Надо заметить, что Лиэндер не любил, когда критически отзывались о «Топазе». Беспечные слова девушки его рассердили. Его преклонение перед старым судном было, возможно, слабостью, но он считал, что люди, не отдававшие должного «Топазу», были легкомысленны.
— Я умираю с голоду, — сказала Розали. — О, этот соленый воздух! Я могла бы съесть быка, а сейчас еще и десяти нет.
Лиэндер продолжал еще чувствовать себя оскорбленным ее первыми словами.

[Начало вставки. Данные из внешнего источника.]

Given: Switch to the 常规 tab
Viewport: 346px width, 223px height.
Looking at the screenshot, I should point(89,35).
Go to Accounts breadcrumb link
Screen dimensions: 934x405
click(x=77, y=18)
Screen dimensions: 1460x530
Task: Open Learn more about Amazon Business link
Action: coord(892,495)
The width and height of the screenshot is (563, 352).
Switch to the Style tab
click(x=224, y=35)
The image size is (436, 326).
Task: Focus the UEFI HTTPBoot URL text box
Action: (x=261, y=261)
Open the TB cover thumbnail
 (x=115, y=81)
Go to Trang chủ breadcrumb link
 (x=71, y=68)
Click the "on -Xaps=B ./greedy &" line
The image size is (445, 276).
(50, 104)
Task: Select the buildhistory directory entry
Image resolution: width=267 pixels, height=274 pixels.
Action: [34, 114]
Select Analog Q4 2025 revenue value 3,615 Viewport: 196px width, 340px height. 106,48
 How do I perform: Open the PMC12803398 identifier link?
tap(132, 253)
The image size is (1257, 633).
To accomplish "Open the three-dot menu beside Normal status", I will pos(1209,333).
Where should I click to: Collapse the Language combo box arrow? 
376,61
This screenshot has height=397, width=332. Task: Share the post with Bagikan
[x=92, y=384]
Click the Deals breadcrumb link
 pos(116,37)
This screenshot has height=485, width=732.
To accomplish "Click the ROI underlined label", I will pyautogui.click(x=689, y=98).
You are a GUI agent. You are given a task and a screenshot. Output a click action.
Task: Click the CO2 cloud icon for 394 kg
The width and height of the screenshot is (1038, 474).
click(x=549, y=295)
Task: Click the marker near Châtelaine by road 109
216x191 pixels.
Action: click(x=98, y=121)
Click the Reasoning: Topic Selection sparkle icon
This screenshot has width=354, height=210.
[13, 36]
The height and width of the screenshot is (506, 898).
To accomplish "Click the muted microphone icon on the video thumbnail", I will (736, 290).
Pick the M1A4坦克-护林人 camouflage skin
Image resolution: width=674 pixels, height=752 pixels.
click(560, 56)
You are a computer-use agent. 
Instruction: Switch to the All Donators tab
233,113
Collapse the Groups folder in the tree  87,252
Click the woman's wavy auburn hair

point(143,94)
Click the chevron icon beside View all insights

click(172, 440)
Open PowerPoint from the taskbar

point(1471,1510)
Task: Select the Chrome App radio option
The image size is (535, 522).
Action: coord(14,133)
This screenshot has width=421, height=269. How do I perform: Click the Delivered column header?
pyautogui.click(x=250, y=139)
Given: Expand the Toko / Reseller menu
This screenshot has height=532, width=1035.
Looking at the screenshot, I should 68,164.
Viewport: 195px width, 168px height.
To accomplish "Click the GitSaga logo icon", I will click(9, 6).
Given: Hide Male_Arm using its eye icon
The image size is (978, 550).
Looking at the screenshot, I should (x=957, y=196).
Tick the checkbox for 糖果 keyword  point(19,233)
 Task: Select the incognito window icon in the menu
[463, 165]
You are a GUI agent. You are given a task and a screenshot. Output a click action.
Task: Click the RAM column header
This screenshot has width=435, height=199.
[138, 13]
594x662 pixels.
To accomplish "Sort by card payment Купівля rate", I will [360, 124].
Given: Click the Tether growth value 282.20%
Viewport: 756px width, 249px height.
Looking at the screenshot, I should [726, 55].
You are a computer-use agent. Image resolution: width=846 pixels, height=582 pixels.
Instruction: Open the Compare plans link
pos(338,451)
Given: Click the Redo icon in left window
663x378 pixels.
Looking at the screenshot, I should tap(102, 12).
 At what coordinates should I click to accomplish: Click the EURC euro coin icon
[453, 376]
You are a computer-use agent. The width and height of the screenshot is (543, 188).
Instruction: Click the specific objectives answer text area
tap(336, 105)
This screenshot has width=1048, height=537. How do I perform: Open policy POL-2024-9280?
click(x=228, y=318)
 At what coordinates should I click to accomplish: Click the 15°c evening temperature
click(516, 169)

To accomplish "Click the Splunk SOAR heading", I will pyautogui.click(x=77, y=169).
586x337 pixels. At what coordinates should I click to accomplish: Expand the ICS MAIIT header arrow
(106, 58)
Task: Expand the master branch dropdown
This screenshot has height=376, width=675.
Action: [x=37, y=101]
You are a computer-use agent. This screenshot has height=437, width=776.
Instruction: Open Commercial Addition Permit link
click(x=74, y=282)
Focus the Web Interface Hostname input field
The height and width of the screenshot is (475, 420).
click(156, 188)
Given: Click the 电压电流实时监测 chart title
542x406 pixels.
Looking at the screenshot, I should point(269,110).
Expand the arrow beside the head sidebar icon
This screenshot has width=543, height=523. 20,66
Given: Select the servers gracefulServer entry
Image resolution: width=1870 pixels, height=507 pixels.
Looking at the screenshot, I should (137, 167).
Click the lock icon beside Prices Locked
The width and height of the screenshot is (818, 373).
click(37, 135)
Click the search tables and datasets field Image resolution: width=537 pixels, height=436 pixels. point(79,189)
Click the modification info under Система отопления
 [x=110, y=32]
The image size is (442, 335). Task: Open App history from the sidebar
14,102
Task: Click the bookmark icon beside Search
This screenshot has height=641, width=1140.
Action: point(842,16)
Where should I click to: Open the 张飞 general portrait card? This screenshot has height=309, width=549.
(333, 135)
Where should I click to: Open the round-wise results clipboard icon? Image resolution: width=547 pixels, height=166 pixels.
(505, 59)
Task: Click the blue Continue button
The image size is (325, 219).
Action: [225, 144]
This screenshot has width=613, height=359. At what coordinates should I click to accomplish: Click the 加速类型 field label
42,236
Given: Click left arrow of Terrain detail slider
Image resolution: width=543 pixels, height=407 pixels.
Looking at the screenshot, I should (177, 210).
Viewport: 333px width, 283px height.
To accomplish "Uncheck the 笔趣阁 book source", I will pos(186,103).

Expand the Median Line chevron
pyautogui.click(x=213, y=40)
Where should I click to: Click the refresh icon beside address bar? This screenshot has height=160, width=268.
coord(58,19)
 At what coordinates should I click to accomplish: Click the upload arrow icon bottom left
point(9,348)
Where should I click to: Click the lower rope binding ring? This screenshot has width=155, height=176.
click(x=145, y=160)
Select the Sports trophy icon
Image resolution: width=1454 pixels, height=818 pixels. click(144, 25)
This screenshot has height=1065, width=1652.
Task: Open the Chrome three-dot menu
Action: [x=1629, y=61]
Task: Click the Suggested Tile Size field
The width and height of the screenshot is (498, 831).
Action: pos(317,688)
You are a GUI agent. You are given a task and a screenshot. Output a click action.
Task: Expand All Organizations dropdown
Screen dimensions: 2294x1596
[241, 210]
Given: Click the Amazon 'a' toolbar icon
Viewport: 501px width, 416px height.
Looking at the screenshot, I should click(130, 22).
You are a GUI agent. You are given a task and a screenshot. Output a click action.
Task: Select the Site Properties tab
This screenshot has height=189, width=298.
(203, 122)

— В том лагере, где я была, — сказала она, — по озеру ходило какое-то прогулочное судно, но оно не было таким забавным, как это. Я хочу сказать, что с тем капитаном не была знакома. — Она почувствовала, что допустила ошибку, отозвавшись о «Топазе» с необдуманной иронией, и теперь пыталась исправить положение. — И то судно не так хорошо держалось на воде. По-моему, «Топаз» чудесно держится на воде. Я хочу сказать, что, вероятно, он был построен в те дни, когда умели строить суда, хорошо державшиеся на воде.
— Этой весной «Топазу» исполнилось тридцать два года, — с гордостью произнес Лиэндер. — Гонора тратит на него не больше двухсот-трехсот долларов в сезон, а он перевозит пассажиров в любую погоду, и ни один волос еще не упал с их головы.
В Нангасаките они вместе сошли на берег, и Лиэндер наблюдал за тем, как она съела четыре бутерброда с горячими сосисками, запивая их кока-колой. Она не захотела покататься на американских горах, и Лиэндер понял, что ее понятия о развлечениях были не столь наивны. «Интересно, пила ли она коктейли за обедом», — подумал он. Рассказывая о своем доме, Розали рисовала картины то богатства, то бедности, и Лиэндер догадывался, что в своей жизни она сталкивалась и с тем и о другим. «Каждое лето мать устраивает грандиозные приемы в саду, — как-то сказала она, — с оркестром, вроде как спрятанным в кустах, и с миллионом чудесных пирожных», а час спустя, говоря о своем неумении вести домашнее хозяйство, она сказала: «Дома папа сам убирает ванные комнаты. Он надевает старый костюм, становится на четвереньки и скребет полы, и ванны, и все прочее…»
Наемный оркестр и убирающий комнаты священник были одинаково странны Лиэндеру и интересовали его главным образом потому, что прошлая жизнь Розали как-то мешала ей насладиться Нангасакитом. Он и сам с удовольствием покатался бы на американских горах и был разочарован, когда она отказалась. Они погуляли по разрушенной дамбе, возвышавшейся над белым песком и зеленой водой, и Лиэндер был счастлив в обществе девушки. Он думал, подобно Саре, как бы он любил дочь, и мысли о ее судьбе быстро проносились в его мозгу. Разумеется, она выйдет замуж. Он даже представлял себе, как осыпает ее рисом, когда она сбегает по ступеням церкви Христа Спасителя. Но замужество ее почему-то сложится неудачно. Возможно, ее мужа убьют на войне, или же он окажется пьяницей или мошенником. Как бы там ни было, она вернется, чтобы заботиться о Лиэндере, когда он состарится, приносить ему виски, готовить ему еду, а в вечернюю непогоду слушать его рассказы. В три часа они возвратились на судно.